By Cindy Boren, September 12
Yep. It’s Hank Williams Jr. again on “Monday Night Football.” (Scott Clarke/ESPN Images)
Six years after he and ESPN parted over his comparison of then-president Barack Obama to Hitler, Hank Williams Jr. was back on “Monday Night Football.”
Ready or not, the network decided that it was time to resurrect the “All My Rowdy Friends Are Here on Monday Night” tune that, at its core, has always been synonymous with the network’s prime-time NFL game.
“ ‘Monday Night Football’ has the most famous music video in sports television. It’s time to bring it back,” Stephanie Druley, the network’s senior vice president for events and studio production, said when Williams’s return was announced in June. “The combination of Hank Williams Jr. with Florida Georgia Line and Jason Derulo will get fans excited and ready for kickoff every Monday night on ESPN this fall.”
Williams’s iconic intro song, a staple of the broadcast for more than 20 years, was shelved in October 2011 after Williams called the “golf summit” that summer between Obama and then-House speaker John A. Boehner “one of the biggest political mistakes ever” in a “Fox and Friends” interview and added: “It would be like Hitler playing golf with Benjamin Netanyahu.” Pressed to explain what he meant, Williams added, “They’re the enemy. . . . Obama. And [vice president Joe] Biden. Are you kidding? The Three Stooges.” He went on to say, “We’re more polarized than we’ve ever been, guys, and you know it. I’m not gonna sugarcoat it. We’re polarized!”

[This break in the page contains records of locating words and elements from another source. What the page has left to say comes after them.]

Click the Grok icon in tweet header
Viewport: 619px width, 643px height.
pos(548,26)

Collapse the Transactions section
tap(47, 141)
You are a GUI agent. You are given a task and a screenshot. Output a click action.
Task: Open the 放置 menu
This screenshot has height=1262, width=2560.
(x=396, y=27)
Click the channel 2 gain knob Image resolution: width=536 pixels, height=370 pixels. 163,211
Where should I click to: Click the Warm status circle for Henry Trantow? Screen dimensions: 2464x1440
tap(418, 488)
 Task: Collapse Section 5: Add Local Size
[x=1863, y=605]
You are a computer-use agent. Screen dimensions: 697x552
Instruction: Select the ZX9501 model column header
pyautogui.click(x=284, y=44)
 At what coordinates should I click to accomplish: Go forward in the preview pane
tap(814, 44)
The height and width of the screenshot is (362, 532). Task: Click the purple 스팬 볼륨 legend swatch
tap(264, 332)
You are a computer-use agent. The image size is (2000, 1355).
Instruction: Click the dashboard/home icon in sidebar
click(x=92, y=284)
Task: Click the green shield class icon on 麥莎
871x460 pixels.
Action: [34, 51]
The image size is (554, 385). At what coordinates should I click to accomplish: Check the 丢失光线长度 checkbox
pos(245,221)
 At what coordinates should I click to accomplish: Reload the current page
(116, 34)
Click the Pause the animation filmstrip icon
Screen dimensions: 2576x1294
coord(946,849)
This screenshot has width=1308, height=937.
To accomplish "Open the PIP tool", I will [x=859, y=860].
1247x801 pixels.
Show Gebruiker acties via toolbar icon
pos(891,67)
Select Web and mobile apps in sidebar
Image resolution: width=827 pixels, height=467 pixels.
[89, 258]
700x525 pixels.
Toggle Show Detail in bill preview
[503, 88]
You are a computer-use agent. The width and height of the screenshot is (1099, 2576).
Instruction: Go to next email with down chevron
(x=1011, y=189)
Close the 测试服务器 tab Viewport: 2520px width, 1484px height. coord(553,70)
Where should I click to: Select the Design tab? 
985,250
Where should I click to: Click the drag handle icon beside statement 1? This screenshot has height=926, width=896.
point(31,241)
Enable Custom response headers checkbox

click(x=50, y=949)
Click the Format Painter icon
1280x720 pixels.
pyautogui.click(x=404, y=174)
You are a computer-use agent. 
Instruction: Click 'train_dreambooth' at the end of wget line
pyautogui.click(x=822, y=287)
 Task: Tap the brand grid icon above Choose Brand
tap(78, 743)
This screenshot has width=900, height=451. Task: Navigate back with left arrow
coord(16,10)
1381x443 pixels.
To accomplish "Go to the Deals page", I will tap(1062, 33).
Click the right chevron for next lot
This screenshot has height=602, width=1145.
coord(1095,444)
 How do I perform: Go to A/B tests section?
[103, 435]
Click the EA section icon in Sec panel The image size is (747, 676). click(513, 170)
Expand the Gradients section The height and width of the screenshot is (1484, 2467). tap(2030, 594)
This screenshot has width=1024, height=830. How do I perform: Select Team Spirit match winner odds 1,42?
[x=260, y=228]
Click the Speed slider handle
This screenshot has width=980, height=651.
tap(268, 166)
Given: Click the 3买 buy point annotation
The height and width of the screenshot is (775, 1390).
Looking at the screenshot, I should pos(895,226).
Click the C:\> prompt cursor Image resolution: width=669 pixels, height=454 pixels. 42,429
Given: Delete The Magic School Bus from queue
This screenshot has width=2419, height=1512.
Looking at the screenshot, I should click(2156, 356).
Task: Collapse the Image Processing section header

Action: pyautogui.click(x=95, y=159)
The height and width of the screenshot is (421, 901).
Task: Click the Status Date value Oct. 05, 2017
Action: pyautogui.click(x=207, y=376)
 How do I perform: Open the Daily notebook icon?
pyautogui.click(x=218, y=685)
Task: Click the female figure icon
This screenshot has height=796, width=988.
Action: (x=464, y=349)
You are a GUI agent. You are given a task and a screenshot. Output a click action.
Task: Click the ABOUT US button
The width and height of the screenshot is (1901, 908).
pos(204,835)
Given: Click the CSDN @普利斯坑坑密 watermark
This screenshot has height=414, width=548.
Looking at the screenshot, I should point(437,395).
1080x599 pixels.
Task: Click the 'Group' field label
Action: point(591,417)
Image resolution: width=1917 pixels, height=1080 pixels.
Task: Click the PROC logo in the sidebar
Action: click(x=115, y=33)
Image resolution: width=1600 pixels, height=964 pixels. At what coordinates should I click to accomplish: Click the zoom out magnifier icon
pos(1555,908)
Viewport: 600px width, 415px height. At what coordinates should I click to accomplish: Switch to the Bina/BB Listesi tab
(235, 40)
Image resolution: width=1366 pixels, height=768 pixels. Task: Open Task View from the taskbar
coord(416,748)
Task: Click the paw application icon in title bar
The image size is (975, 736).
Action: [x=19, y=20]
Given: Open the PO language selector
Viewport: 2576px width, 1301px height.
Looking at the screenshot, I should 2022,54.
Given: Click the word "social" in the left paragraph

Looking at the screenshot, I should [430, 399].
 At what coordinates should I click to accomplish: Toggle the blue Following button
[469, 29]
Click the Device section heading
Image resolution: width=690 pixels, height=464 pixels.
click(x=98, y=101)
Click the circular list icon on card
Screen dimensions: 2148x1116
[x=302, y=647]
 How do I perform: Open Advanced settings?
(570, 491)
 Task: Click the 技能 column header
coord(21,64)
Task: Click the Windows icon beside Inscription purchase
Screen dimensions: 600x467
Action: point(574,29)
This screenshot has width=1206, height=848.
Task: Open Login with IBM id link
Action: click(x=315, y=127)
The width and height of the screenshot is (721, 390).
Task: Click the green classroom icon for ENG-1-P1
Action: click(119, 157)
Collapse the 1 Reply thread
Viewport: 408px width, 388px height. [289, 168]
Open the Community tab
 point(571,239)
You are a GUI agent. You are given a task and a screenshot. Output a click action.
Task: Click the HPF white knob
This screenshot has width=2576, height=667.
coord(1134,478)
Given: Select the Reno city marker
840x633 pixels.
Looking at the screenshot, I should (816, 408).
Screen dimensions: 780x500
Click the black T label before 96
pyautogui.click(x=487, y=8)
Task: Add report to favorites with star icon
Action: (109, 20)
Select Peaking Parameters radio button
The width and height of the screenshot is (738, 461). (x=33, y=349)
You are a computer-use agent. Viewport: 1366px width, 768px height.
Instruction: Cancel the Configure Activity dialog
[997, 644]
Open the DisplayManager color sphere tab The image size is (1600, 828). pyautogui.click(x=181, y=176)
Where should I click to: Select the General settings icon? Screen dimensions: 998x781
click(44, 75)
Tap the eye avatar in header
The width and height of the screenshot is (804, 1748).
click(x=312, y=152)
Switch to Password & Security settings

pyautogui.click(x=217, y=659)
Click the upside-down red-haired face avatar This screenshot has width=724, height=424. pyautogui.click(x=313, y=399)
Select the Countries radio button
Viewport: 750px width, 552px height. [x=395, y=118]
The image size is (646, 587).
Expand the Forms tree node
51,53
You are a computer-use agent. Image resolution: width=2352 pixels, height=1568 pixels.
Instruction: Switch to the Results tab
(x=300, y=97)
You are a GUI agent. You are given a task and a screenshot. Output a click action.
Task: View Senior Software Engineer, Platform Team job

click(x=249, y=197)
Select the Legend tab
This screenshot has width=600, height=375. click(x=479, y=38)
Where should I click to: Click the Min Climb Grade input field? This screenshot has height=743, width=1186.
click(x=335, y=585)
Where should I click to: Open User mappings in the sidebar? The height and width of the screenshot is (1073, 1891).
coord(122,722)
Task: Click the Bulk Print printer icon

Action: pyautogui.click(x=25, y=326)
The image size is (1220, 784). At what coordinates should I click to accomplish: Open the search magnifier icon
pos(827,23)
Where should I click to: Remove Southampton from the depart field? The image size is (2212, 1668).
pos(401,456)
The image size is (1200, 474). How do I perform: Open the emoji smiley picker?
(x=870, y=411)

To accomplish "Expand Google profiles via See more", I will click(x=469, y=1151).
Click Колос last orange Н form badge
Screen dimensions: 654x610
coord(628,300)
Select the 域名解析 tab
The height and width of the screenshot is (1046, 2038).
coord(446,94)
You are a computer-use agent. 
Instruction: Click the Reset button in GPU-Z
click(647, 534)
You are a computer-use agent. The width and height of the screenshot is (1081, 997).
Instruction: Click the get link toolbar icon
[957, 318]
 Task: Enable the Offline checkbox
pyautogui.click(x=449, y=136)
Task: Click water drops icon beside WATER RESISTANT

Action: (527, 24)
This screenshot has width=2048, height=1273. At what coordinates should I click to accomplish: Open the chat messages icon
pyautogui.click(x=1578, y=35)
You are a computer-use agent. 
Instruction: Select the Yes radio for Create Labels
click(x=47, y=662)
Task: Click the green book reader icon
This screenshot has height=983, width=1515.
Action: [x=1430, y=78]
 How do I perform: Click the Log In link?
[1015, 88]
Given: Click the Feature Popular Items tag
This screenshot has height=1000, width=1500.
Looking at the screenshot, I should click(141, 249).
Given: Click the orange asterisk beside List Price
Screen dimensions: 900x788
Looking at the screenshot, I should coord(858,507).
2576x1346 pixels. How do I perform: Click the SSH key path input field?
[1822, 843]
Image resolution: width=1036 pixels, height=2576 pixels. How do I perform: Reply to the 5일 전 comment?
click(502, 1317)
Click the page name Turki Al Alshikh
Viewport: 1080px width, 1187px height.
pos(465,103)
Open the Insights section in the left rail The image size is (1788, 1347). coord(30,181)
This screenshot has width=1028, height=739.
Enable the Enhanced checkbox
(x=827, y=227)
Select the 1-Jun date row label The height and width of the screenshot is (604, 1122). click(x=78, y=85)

In removing Williams and his song immediately from the broadcast, ESPN said in a statement at the time that it was “extremely disappointed” in his comments. But times change and, with apologies to Carrie Underwood and “Sunday Night Football,” no song since has been instantly identifiable for the NFL. Despite the lag time between the announcement and the “MNF” kickoff, not everyone was pleased with Williams’s return.